Written exercise:
Pick up the Senegal blog post about the Baye Falls, which appears below ahead of the data, and keep writing from its final sentence.

Extract:
>>>
Heather in Senegal

Tuesday, June 26, 2007

I finally danced with the Baye Falls! They are a religious sect, and they are hated because publically they do nothing but hastle people for money, wail songs, bang drums, and smoke pot. In Kolda the visible members are all males in their early twenties. People here claim to hate them, and when I first hung out with the Baye Falls months ago my family heard about it before I got home, and everyone took turns yelling at me, promising the guys would slit my throat, rob me, rape me, kill me, and sell me into slavery.
The Baye Falls come to Kolda from Dakar. When they are in Kolda they camp at a house just across the path from my compound. It used to drive me crazy. I would hear them drumming and singing late into the night, and I would imagine how much fun it would be to join them. Up until recently I was too afraid of public opinion to cross into their yard. Finally last week, summoned out by the firey drumming, I walked close enough to see through the huts to the Baye Falls. Instead of finding men engaged in colorful debauchery as promised by my family, I saw little girls dancng. While I was craning to see the girls, a friend of mine walked past. Seeing me, she told me she was heading to the Baye Falls. I ran back to lock my hut, and we walked to the music together. I was shocked to realize I knew most of the people there. I am discovering how anti-social my family is.
The older women and young girls were all dressed up in brightly colored fancy fabrics and loose scarves that flowed around them. The younger ones were dancing. Simple motions - spinning slowly, snapping fingers in the air. The older women were lounging on a plastic mat where they were playing with one another's hair and drinking coffee brought to them by the Baye Falls. They looked so pretty and leisurely that they made me think of genies lazing about in their lamps or fairies relaxing in their garden.
<<<
Data shown:
>>>
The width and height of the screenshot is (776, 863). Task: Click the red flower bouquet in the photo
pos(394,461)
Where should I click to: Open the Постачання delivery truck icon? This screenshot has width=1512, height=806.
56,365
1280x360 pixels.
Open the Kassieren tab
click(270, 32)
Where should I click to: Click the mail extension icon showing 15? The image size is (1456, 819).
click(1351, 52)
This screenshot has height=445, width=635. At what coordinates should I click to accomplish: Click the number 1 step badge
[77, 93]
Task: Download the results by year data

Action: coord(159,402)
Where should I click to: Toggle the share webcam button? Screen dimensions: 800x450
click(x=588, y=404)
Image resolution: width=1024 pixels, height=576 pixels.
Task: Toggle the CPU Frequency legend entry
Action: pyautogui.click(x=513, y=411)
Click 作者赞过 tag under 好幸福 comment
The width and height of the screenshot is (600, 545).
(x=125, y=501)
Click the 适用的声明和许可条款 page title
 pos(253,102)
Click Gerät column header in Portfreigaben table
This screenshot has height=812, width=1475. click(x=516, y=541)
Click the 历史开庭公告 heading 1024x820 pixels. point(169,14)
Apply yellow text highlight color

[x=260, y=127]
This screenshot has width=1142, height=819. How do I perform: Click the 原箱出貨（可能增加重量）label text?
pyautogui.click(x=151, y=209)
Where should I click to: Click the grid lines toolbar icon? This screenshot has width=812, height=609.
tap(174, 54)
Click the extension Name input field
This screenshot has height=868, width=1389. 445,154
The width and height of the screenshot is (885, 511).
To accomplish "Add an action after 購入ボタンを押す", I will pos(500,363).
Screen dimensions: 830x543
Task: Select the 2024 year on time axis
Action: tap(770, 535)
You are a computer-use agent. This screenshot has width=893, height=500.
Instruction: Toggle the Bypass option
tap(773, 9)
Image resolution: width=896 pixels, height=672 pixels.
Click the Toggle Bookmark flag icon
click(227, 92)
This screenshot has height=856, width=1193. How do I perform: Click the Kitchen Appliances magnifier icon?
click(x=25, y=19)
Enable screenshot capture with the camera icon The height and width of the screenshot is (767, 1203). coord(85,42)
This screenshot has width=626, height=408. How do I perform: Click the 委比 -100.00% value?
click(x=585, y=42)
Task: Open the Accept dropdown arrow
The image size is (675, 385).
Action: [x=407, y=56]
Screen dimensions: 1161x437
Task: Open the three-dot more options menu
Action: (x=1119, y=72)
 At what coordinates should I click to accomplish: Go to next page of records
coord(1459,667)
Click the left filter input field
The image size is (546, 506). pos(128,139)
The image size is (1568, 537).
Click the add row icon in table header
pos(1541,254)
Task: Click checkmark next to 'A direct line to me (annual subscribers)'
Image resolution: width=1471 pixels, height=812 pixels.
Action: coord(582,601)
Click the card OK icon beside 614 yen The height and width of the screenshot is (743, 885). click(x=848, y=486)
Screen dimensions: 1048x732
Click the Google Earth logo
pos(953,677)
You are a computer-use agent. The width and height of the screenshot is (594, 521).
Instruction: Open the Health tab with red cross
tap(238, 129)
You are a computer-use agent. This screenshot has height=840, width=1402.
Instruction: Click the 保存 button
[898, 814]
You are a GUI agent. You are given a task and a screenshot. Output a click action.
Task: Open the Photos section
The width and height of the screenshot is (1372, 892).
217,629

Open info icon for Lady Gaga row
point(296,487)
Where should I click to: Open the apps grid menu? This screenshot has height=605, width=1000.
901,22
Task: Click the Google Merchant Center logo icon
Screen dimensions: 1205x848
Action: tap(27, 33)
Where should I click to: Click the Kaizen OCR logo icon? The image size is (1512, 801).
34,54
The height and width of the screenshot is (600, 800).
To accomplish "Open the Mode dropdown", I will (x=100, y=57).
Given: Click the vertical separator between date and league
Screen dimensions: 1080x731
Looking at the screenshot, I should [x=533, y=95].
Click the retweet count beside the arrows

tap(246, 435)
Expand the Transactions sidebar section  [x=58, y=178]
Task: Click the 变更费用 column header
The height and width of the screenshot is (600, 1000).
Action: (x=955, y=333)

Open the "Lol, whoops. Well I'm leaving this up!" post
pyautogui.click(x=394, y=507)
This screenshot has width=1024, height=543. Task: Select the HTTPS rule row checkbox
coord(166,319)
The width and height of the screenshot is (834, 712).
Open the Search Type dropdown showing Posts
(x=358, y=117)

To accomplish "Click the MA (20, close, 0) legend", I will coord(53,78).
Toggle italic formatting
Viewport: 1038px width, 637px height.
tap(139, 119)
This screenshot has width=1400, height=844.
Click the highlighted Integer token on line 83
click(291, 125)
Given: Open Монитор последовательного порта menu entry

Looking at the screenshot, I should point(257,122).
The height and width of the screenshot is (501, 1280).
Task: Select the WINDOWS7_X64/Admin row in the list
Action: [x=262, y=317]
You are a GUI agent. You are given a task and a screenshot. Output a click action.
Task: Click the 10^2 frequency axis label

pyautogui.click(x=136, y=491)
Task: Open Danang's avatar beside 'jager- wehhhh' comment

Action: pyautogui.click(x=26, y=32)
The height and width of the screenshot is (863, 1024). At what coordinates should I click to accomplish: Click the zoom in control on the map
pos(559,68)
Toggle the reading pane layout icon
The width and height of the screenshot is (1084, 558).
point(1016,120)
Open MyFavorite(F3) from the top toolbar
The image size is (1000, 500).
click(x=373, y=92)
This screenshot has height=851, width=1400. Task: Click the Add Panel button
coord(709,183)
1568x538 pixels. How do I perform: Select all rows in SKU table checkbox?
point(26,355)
<<<
Response to the task:
Girls who recognized me instantly pulled me into the dancing and showed me how to move my arms in their snapping dance. I squated to dance with Halimatou, a four year old girl who I think has Downs Syndrome. We twirled together and chased each other, taking turns pretending to be a monster, and the women on the mat rolled with laughter. The Baye Fall men stood nearby in a circle beside the two drummers. The men were bursting with energy. They swayed and hopped in place while chanting, singing, and even screaming their song about Allah.
When the girls saw that I kept looking at the men they pushed me towards them. I was afraid of how a female, let alone a white one, would be received, so I pulled Mama, one of the little girls, along with me. The men reacted to our entry only by making a bit of space for us in their circle. I didn't recognize the words of the song, so I belted out words of gibberish instead. Sometimes we sang all together, sometimes in call and response. We all sang or hollered with our heads thrown back and our eyes on the sky. At one point Halimatou's mother found Halimatou wandering between the Baye Fall's legs, and she brought her to me and told her to stay by me. I was honored to be chosen as a trusted person from all these people who Halimatou's mother has known much of her life.
Kumba, a six year old girl who has screamed and cried at the sight of me ever since I came here, finally overcame her fears. She began by dancing near me, and soon was holding my hand. When I left the men to sit with the women she sat on me and got her kicks running her fingers over my arms and legs, fascinated by my whiteness. The women on the mat teased me about becoming a Baye Fall, but it was with a kindness and affection. Dancing and singing out was invigorating, and sitting with the women, chatting in Pulaar, feeling embraced by their smiles and quite literally by many of their children, was heart warming.
The second time I danced with the Baye Falls many more people were there. Instead of ten men, there were about twenty, and the singing and dancing was even more energetic than the first time. One Baye Fall was in a wheel chair, and he bounced and rocked the chair so vigourously as he sang that I thought he'd knock it over. Like the first time, I danced with the women and then brought a few girls over to dance and sing with the men. This time we marched in a small circle around the drummers. A moment after I started marching, one of the men said something to the young girl nearest me, and she ran off, returning a moment later with a sheer silky scarf. She tied it over my head; all the females in attendance had thier heads similarly covered.
A few of the men were drunk. One tried to embrace me, and for an instant I did not recognize the smell and just thought he was sick. I love the fact that Senegal is a Muslim country, and the instances of roudy drunk men are few and far between.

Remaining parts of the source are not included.